- **Requirements**:
Swap "rows" for "columns" in the records, starting at the line that has "Select all rows in segment table header" and stopping after the line that has "[x=488, y=731]". Give only those lines, with everything else left unchanged.

- **Recorded data**:
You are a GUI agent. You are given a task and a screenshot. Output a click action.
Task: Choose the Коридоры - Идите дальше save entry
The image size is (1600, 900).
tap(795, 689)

--

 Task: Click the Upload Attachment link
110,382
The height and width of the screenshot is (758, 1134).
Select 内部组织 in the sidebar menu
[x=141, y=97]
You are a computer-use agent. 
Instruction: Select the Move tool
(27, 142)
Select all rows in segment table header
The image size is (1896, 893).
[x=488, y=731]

- **Result**:
Select all columns in segment table header
The image size is (1896, 893).
[x=488, y=731]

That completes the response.